**WHAT TO WORK ON:**
Your answer must consist of the records below, reproduced exactly, with every picture removed.

━━━━━ DATA ━━━━━

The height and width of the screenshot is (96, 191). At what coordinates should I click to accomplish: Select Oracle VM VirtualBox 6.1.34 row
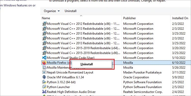coord(115,77)
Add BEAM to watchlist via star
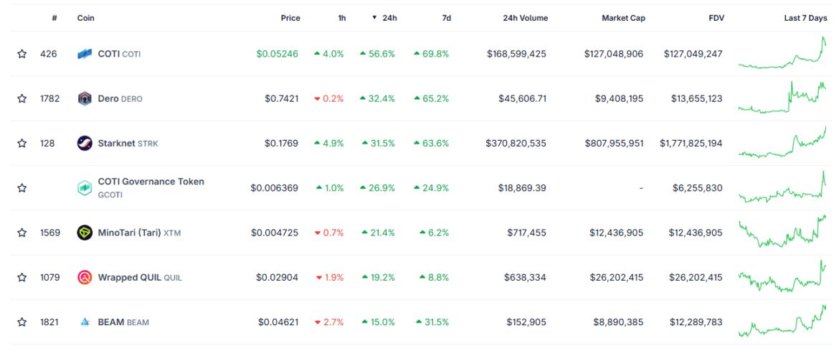 click(22, 322)

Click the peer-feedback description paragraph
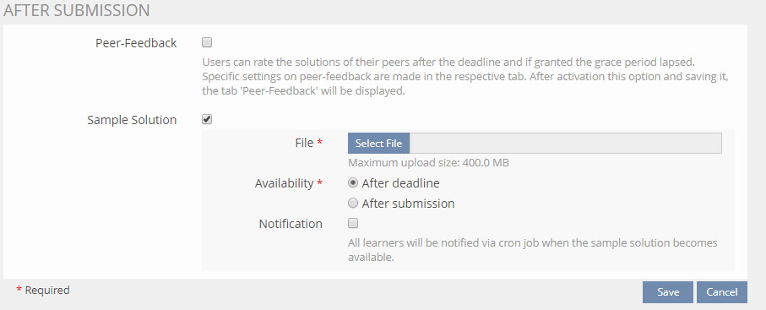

━━━━━

**RESULT OF THIS TASK:**
The height and width of the screenshot is (96, 191). At what coordinates should I click to accomplish: Select Oracle VM VirtualBox 6.1.34 row
coord(115,77)
Add BEAM to watchlist via star
 click(22, 322)

Click the peer-feedback description paragraph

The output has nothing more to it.